Overview
This lecture introduces electromagnetic radiation (EMR), its nature as oscillating electric and magnetic fields, the electromagnetic spectrum, key EMR equations, and how to relate wavelength, frequency, and energy.
Introduction to Electromagnetic Radiation
- Electromagnetic radiation (EMR) consists of oscillating electric and magnetic fields.
- Phones use EMR, specifically radio waves, to communicate.
- EMR can be abbreviated as EMR; it is a wave created by accelerating charges.
How EMR is Produced
- A charged particle produces an electric field in the space around it.
- If a second charge is placed in this field, it experiences a force.

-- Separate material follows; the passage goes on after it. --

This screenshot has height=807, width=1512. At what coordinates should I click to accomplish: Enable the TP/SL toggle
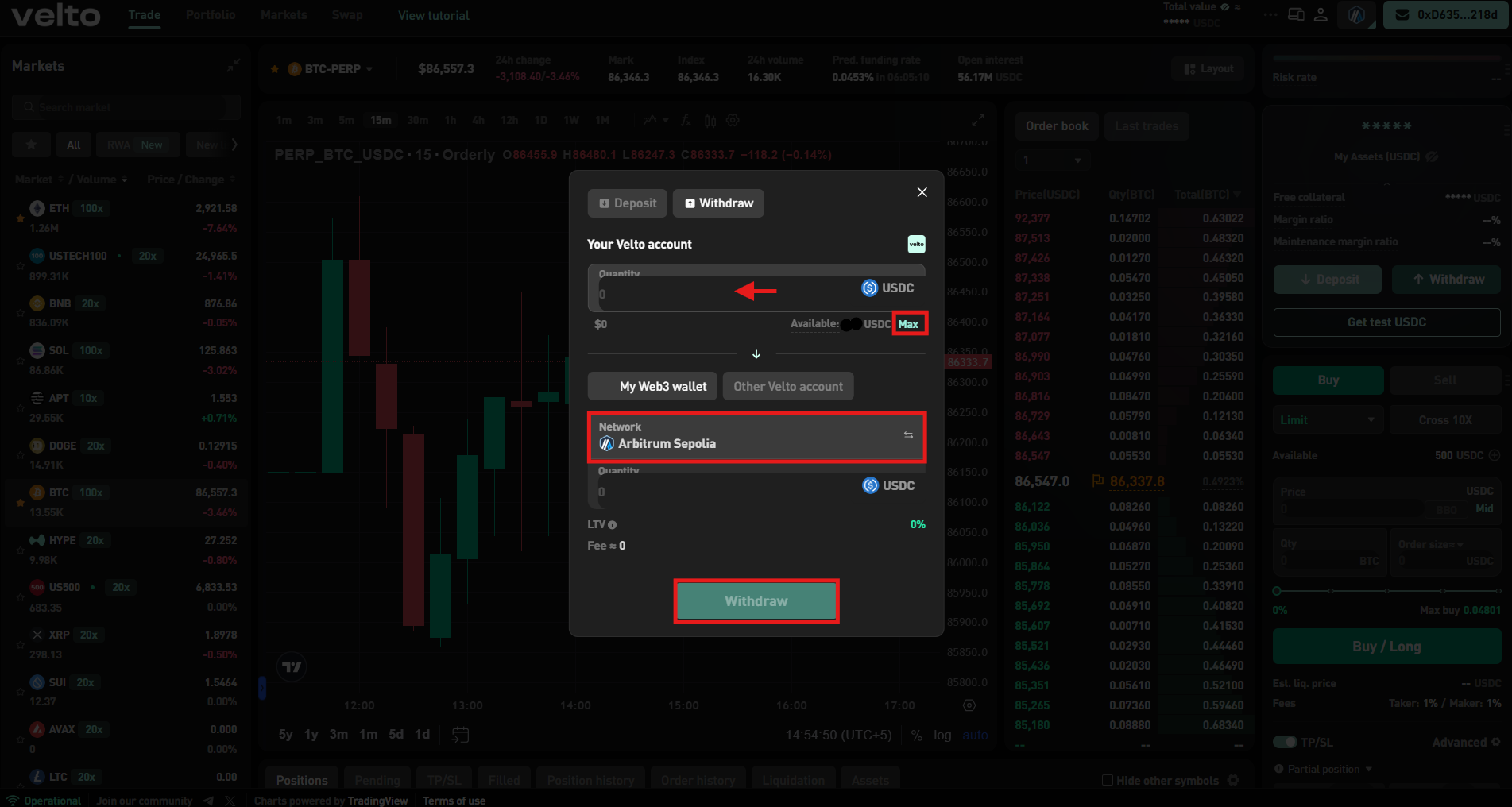coord(1285,742)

- Moving or accelerating a charge changes the direction of the electric field, creating a wave.
- Changes in the electric field propagate at the speed of light (c).
- Oscillating charges continuously accelerate, producing oscillating electric and magnetic fields (EMR).
Anatomy of an EM Wave
- An EM wave consists of perpendicular electric (E) and magnetic (B) fields, both at 90° to the direction of propagation.
- Direction of travel: forward; E and B fields oscillate up/down and left/right, respectively.
- Visualize the wave as a sinusoidal pattern where E and B fields are perpendicular to each other and to the direction of motion.
Maxwell’s Five EMR Predictions
- EMR is produced whenever charges accelerate.
- The frequency of EMR matches the frequency of oscillating charges.
- All EMR travels at the speed of light in a vacuum, ( c = 3.00 \times 10^8 ) m/s.
- E and B fields oscillate perpendicular to each other and to the wave’s direction.
- EMR, as a transverse wave, exhibits wave behaviors: interference, reflection, and refraction.
Frequency, Period, Wavelength, and Universal Wave Equation
- Frequency (f) is the number of cycles per second (Hertz, Hz); ( f = 1/T ) where T = period (seconds per cycle).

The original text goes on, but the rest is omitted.